Disopyramide and its metabolite enhance insulin release from clonal pancreatic beta-cells by blocking K(ATP) channels.

ABSTRACT

In an insulin-secreting pancreatic beta-cell line (MIN6), insulin release was caused by disopyramide, an antiarrhythmic drug with Na-channel blocking action, and its main metabolite mono-isopropyl disopyramide (MIP). Insulin secretion, measured as immunoreactive insulin (IRI), was accelerated to 265.7% of the control by disopyramide and to 184.4% by MIP, with half-effective concentrations (EC50) of 30.9 +/- 1.5 microM and 92.4 +/- 2.2 microM. We tested the possibility that these drugs induce insulin release by inhibiting ATP-sensitive K+ (K(ATP)) channels of MIN6 cells.
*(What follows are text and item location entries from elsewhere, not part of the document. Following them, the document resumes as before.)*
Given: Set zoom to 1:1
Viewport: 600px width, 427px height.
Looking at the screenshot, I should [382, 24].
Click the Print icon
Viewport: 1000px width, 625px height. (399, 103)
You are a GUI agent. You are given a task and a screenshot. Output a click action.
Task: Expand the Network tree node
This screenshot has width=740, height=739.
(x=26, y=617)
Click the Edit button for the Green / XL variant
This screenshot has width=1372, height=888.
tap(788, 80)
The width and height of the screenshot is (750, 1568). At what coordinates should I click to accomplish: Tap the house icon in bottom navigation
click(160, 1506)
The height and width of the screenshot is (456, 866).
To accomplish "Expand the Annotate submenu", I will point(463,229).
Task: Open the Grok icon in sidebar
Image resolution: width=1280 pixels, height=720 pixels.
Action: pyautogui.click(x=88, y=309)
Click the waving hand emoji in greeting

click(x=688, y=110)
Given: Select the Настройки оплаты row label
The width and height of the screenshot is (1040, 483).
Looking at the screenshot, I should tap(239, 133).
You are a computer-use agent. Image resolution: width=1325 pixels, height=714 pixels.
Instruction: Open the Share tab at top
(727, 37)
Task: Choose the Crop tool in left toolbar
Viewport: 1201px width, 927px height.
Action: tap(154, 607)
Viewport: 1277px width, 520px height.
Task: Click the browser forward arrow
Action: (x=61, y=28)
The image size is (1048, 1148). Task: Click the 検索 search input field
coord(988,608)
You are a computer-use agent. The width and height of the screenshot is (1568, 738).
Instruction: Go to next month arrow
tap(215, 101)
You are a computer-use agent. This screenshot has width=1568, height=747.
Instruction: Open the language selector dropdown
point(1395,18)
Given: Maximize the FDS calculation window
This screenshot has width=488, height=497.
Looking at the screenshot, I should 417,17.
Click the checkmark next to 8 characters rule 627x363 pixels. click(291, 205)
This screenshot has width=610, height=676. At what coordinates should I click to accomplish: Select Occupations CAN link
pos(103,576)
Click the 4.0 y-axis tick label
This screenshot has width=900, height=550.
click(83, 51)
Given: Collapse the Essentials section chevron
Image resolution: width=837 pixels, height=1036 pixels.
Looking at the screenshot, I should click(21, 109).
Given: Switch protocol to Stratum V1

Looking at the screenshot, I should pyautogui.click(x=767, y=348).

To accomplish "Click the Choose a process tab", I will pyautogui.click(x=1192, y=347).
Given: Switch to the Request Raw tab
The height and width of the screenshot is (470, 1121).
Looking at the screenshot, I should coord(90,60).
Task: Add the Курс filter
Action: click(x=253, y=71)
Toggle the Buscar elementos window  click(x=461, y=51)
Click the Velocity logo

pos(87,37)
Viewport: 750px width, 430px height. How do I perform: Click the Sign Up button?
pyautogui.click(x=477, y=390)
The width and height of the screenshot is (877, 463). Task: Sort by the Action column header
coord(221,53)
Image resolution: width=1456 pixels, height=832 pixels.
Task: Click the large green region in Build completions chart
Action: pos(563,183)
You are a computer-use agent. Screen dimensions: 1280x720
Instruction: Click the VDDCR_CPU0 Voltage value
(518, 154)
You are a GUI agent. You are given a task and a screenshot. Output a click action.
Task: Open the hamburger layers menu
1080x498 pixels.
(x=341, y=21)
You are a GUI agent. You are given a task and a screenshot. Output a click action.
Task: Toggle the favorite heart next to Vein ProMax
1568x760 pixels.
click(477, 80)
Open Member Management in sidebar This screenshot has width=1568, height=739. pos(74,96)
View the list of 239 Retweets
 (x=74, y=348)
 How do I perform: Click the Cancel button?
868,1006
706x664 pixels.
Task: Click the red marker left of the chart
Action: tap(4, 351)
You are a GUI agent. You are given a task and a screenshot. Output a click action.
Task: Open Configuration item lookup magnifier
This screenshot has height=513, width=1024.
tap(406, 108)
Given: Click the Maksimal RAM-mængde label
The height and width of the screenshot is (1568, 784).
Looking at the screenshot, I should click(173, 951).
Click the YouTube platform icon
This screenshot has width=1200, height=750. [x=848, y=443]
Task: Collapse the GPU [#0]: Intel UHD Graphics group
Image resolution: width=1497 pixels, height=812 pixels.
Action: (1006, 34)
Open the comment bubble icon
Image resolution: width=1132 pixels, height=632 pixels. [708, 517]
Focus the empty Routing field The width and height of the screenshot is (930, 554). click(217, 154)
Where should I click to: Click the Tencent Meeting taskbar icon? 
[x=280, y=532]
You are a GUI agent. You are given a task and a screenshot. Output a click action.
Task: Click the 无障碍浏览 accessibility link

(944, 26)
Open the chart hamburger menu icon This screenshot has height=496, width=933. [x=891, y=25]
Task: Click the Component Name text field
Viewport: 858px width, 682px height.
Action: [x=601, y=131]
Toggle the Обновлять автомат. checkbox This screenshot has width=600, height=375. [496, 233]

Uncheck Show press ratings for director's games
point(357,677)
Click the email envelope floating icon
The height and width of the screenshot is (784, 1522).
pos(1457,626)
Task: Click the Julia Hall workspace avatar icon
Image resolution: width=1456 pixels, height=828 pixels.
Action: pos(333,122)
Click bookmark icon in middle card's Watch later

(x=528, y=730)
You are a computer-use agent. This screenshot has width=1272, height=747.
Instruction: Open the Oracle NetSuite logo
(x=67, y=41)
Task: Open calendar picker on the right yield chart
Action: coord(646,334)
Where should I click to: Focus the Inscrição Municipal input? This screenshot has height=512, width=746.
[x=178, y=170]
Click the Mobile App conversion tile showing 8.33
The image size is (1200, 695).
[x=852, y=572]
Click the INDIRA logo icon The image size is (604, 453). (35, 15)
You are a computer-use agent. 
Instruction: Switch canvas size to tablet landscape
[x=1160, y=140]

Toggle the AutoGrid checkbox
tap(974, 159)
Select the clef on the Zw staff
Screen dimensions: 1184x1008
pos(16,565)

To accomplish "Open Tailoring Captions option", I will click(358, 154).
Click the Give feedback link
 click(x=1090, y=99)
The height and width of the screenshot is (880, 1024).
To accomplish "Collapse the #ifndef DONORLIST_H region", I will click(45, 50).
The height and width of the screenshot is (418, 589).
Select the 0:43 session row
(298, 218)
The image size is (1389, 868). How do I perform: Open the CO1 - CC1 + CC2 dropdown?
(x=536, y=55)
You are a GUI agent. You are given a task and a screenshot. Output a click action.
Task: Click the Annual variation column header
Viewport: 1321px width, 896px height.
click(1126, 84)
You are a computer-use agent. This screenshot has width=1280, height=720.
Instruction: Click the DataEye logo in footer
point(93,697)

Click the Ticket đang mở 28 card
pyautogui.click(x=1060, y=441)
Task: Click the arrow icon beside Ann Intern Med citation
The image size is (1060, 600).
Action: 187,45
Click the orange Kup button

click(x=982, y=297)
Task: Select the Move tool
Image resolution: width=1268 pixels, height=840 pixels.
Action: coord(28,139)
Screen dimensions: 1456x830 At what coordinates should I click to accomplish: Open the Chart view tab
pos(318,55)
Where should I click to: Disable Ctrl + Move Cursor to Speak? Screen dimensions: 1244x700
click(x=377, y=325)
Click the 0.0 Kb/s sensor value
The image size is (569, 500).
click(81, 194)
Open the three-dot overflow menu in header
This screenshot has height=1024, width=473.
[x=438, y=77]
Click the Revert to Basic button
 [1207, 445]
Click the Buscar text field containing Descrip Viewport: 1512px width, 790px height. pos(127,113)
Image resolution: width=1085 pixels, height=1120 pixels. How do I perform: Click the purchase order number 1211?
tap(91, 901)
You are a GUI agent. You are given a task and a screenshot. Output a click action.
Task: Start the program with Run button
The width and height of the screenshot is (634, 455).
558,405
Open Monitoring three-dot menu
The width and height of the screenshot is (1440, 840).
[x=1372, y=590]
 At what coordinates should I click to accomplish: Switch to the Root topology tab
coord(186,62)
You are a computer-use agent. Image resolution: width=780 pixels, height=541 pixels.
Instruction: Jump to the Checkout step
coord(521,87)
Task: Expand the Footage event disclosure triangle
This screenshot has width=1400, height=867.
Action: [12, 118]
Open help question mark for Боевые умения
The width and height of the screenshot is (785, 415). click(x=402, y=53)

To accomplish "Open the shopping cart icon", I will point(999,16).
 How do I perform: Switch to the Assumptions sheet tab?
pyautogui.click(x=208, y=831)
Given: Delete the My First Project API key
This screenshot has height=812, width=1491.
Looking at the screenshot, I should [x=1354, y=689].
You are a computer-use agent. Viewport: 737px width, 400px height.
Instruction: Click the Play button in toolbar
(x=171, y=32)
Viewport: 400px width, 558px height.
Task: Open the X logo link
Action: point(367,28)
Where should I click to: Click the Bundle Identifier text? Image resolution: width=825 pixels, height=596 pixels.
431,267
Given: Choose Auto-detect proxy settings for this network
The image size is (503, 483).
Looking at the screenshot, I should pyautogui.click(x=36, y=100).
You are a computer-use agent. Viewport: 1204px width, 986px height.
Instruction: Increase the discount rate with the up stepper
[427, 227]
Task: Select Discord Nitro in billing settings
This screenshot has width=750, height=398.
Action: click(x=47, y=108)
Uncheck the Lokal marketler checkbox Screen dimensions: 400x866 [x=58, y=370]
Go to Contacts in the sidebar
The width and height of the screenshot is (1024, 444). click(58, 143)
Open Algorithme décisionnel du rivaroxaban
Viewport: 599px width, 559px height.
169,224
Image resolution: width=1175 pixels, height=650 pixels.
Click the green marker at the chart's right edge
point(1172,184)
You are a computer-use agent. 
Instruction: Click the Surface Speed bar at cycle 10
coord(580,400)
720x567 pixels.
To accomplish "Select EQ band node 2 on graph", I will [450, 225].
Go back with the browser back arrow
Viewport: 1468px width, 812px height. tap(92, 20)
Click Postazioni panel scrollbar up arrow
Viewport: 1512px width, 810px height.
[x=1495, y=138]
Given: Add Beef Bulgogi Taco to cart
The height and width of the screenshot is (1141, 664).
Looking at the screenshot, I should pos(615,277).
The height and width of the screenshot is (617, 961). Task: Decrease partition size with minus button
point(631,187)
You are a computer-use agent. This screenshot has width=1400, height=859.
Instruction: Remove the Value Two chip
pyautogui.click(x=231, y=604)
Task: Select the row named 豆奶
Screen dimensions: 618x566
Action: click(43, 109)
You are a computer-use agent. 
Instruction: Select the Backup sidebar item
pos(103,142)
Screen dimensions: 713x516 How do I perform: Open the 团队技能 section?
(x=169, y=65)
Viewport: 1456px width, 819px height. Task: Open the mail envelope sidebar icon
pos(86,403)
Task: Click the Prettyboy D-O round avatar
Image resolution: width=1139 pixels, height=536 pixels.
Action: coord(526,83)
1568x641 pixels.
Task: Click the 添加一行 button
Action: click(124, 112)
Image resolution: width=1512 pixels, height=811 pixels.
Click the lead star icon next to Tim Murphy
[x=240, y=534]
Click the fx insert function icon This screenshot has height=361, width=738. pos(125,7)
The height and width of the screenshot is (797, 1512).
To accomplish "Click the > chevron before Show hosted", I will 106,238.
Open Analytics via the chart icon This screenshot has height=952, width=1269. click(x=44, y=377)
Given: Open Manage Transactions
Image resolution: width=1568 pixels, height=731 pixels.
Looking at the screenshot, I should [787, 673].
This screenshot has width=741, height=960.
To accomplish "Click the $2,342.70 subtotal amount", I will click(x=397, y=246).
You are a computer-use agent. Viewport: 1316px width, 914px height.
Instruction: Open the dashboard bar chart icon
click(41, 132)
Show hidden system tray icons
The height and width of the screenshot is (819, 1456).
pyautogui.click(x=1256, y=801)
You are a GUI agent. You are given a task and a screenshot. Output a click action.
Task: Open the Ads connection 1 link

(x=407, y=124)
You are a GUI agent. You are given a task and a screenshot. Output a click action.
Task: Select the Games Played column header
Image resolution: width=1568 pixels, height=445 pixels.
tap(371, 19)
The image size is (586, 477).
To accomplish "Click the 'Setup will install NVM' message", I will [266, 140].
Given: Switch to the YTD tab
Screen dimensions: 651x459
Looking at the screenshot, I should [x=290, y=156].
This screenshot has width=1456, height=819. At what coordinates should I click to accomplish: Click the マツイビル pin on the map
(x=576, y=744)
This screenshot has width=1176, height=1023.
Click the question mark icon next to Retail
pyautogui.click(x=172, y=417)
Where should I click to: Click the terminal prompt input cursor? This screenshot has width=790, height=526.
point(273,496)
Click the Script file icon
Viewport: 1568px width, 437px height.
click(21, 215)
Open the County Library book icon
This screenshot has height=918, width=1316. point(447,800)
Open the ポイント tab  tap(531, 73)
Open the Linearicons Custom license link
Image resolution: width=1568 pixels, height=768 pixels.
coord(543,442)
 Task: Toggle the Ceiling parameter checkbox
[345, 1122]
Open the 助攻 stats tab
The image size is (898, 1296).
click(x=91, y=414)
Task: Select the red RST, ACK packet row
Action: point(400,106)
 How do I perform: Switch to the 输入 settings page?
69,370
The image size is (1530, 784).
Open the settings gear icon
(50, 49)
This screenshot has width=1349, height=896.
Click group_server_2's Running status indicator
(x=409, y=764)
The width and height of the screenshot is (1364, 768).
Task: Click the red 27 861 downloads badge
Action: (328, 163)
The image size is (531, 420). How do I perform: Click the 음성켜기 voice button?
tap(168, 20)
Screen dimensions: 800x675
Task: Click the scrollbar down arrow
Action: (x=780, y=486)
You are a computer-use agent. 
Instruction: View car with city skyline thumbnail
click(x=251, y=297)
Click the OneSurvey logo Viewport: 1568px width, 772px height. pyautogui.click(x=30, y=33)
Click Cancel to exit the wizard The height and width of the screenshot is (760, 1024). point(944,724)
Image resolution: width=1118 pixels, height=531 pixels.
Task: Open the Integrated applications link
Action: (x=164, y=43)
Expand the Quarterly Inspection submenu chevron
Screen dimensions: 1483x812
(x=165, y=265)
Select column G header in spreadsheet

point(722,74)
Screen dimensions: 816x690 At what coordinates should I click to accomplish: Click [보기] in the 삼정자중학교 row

In the cell-attached or ATP-free inside-out mode with patch membranes on MIN6 cells, K-selective channels were recorded with unitary conductance of 70.5 +/- 3.5 pS (150 mM external K+ ions at room temperature). The channels were concluded to be MIN6-K(ATP) channels because they were closed by extracellular high glucose (11.0 mM) or glibenclamide (200 nM) and were reversibly activated by diazoxide (50 microM). In the inside-out patch mode, they were inhibited by micromolar ATP. In both cell-attached and insideout mode, disopyramide and MIP inhibited single MIN6-K(ATP) channels. In the inside-out mode, they produced a dose-dependent inhibition of channel activity the half-blocking concentrations (IC50) were 4.8 +/- 0.2 microM for disopyramide and 40.4 +/- 3.1 microM for MIP. It was therefore concluded that both agents exert insulinotrphic effect through the inhibition of membrane K(ATP) channels in MIN6 cells.